> [WHAT NEEDS TO BE DONE]:
Every line from the one holding "558x451 pixels." through the last line of the records must be retyped exactly, and no other line or picture may appear in the copy.

> [Screenshot grounding data]:
■ ■ ■ ■ ■

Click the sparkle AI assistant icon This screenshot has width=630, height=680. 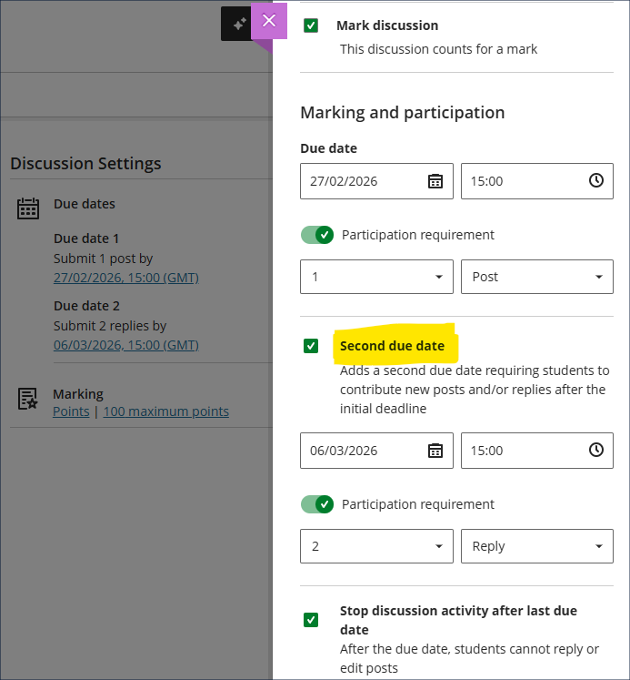point(238,24)
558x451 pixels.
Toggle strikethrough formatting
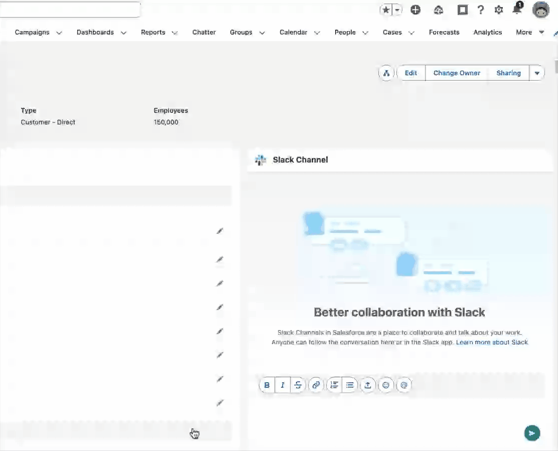click(x=298, y=385)
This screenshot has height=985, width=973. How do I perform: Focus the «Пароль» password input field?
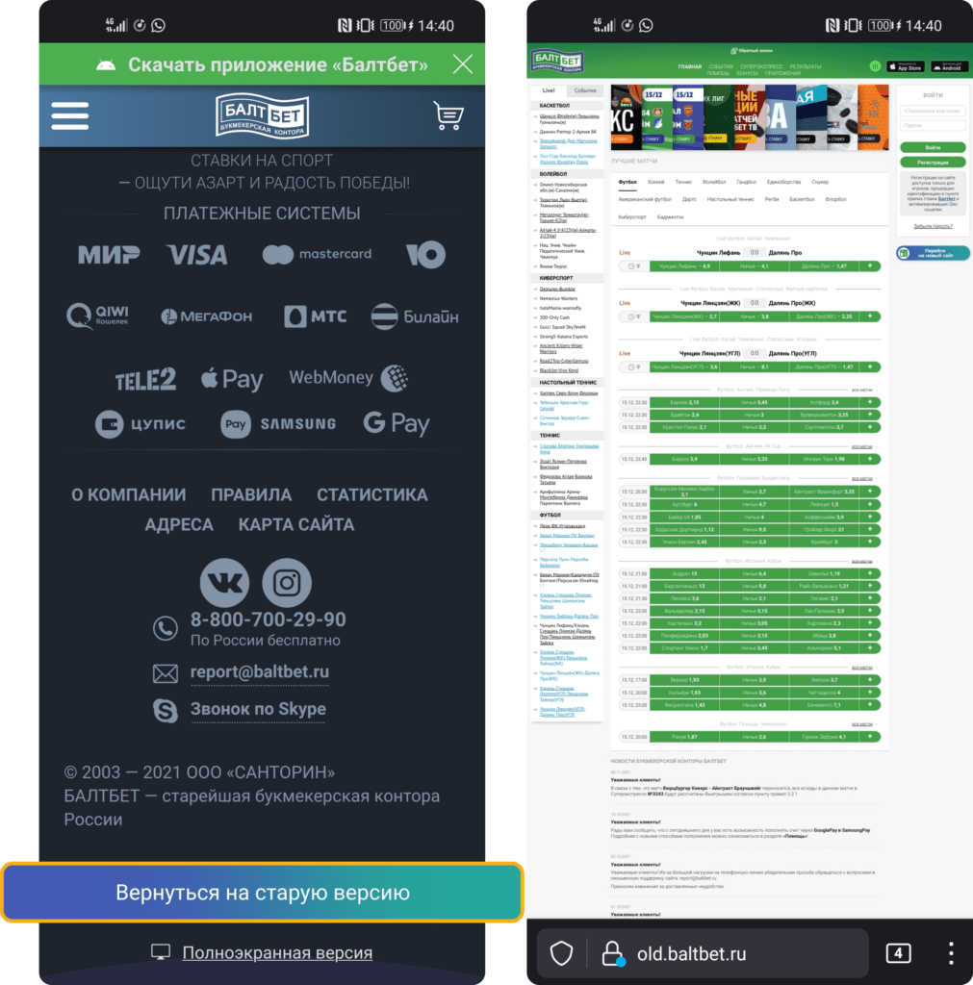(x=933, y=125)
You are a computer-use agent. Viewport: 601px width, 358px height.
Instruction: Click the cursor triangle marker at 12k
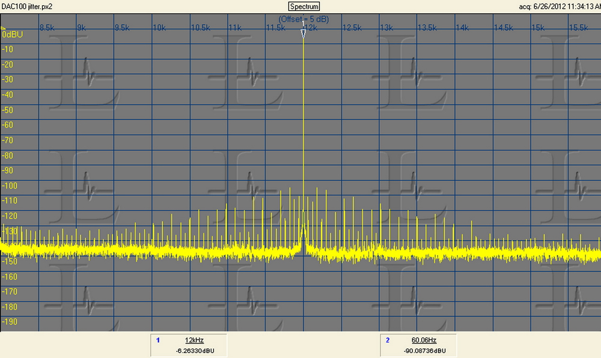tap(304, 35)
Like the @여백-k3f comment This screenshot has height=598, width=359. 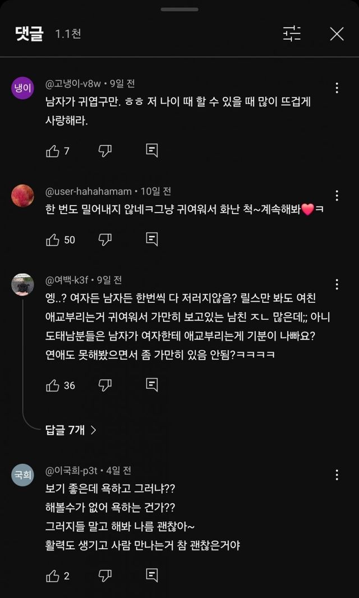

■ ■ ■ ■ ■

> [PROBLEM SOLUTION]:
558x451 pixels.
Toggle strikethrough formatting
click(x=298, y=385)
This screenshot has height=985, width=973. How do I perform: Focus the «Пароль» password input field?
(x=933, y=125)
You are a computer-use agent. Viewport: 601px width, 358px height.
Instruction: Click the cursor triangle marker at 12k
tap(304, 35)
Like the @여백-k3f comment This screenshot has height=598, width=359. 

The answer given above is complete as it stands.